Соседи высовываются в окна, выбегают во двор, откуда-то взявшимся ножом, наконец, разрезают веревку. Я недвижным кулем остаюсь лежать на плече бабушки Марины. И вижу, как из нашей парадной, полуодетый и растрепанный, чего с ним никогда не бывало, выбегает мой отец.

Я и сейчас чувствую, как встрепенулось во мне радостное облегчение на встречу ему, но он не идет ко мне. Он бросается в ту сторону двора, где разъяренные взрослые накинулись на зачинщиков игры, так позорно струсивших в трудную минуту. С этого момента мое видение становится все менее отчетливым. Словно сквозь туман я чувствую, как меня осторожно кладут на лавку, и слышу чей-то голос безостановочно нашептывающий: «Ничего, ничего, все обошлось, все обошлось», ― и уже только ощущение от ледяной воды, которой окатила меня из ведра все та же мудрая и опытная фронтовая медсестра ― бабушка Марина.

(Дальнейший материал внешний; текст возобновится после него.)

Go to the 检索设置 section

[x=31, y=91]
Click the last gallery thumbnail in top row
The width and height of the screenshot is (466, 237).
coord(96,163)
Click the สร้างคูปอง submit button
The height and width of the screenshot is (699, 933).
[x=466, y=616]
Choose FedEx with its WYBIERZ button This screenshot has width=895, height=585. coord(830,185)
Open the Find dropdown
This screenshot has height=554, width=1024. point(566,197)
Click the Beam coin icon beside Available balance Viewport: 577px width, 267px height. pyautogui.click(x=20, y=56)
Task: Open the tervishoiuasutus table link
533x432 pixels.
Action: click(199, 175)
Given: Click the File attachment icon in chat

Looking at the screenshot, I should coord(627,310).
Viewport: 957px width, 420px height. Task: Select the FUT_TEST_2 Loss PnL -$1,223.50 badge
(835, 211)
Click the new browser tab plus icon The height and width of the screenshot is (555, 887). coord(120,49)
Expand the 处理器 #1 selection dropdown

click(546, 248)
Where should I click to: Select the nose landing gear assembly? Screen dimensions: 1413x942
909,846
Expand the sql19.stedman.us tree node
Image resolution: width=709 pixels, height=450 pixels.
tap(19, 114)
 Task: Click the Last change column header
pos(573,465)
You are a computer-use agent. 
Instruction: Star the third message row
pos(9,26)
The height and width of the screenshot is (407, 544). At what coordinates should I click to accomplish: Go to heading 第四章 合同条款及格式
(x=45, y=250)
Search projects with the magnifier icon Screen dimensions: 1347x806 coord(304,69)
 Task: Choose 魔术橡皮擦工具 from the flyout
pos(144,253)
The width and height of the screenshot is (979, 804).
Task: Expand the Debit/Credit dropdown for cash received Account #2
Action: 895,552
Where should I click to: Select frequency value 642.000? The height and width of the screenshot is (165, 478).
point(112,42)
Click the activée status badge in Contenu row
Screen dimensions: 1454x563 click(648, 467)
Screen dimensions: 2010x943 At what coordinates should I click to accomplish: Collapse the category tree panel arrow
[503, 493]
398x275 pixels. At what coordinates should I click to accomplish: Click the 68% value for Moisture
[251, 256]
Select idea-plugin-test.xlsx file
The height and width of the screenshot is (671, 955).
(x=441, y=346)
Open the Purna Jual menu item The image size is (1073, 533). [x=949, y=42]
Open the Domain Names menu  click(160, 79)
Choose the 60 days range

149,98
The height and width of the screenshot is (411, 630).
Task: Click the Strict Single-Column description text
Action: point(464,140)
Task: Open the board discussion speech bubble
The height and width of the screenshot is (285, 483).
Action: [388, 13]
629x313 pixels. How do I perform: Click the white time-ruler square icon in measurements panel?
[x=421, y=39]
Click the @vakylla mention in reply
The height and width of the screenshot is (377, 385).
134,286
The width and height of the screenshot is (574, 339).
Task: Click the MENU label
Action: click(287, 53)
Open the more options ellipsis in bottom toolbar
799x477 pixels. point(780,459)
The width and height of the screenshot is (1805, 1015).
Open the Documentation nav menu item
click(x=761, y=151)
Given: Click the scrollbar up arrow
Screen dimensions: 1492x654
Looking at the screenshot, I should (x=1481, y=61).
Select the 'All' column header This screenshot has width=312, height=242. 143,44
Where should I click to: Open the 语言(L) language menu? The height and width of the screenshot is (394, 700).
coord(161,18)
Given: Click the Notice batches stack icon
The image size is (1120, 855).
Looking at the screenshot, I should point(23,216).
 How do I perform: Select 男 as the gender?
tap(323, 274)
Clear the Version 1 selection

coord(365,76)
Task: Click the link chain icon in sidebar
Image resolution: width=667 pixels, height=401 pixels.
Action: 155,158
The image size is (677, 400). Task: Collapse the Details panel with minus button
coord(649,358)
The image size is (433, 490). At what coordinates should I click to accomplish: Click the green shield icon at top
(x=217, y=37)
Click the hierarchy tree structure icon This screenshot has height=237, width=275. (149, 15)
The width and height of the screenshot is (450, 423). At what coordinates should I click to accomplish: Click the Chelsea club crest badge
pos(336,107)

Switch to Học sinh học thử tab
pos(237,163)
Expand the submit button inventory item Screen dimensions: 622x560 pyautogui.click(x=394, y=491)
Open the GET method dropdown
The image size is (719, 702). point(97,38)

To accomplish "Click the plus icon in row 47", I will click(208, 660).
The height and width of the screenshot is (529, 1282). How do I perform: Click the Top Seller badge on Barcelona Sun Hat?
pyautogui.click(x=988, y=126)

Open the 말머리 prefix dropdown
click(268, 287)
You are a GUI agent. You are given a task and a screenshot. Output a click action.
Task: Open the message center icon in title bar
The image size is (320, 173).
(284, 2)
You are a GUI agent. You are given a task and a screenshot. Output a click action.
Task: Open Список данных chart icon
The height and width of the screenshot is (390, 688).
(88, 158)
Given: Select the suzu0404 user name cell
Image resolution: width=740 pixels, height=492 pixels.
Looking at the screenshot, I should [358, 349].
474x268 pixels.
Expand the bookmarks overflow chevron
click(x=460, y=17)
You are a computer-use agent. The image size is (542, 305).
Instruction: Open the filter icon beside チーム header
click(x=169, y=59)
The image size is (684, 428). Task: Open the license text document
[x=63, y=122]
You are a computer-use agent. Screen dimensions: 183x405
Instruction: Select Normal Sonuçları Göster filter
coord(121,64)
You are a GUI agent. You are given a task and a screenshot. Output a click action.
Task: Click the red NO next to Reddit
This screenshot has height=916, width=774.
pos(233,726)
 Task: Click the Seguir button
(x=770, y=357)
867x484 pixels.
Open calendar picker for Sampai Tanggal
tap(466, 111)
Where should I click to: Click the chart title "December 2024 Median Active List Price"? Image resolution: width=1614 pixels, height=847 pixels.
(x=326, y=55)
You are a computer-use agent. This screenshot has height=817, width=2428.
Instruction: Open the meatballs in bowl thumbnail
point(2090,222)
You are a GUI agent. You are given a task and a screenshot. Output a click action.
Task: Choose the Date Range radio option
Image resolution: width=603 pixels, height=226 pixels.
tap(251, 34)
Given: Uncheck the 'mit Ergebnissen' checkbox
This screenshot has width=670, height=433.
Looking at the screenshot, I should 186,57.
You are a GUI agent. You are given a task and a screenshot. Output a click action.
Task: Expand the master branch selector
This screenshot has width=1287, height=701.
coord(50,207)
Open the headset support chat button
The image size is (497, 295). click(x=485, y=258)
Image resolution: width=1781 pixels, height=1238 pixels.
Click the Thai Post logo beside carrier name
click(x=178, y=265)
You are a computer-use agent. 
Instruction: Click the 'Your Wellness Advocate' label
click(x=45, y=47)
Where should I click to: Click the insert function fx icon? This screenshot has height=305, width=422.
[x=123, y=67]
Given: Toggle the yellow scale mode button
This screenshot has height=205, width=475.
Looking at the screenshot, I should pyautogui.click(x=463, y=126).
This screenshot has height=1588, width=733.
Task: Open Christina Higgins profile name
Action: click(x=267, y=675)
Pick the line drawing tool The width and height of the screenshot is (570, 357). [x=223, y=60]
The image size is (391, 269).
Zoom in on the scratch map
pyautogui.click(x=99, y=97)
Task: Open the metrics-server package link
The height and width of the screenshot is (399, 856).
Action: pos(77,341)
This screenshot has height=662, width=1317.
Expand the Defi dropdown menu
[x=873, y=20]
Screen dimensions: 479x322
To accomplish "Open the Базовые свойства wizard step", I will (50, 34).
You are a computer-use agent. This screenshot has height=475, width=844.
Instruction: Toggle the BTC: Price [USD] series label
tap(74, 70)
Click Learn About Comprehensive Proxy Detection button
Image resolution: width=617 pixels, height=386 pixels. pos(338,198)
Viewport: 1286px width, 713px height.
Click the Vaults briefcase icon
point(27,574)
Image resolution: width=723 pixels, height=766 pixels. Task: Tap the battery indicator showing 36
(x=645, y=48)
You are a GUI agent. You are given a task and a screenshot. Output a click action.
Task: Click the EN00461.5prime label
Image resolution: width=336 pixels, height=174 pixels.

Я помню, как уже переодетая, умытая, сижу на кухне напротив отца и он, взбудоражено смущенный, непривычный, говорит, что раз уж мамы нет дома, то давай не будем ее тревожить и ничего не будем ей рассказывать. Мне очень хочется спросить его, почему он бросился туда, к мальчишкам, а не ко мне, но больно глотать и больно говорить. А он, всегда такой сдержанный и молчаливый, говорит, и говорит, и уверяет, что ничего страшного в действительности не случилось, что все пройдет, и не надо устраивать трагедию из того, что так хорошо закончилось. И я соглашалась, гордая его доверием и возможностью иметь общий секрет с отцом, с этим странным существом, почти богом вокруг, которого вертелась жизнь нашей семьи. Мы с матерью по одну сторону, а он, недосягаемый, по другую.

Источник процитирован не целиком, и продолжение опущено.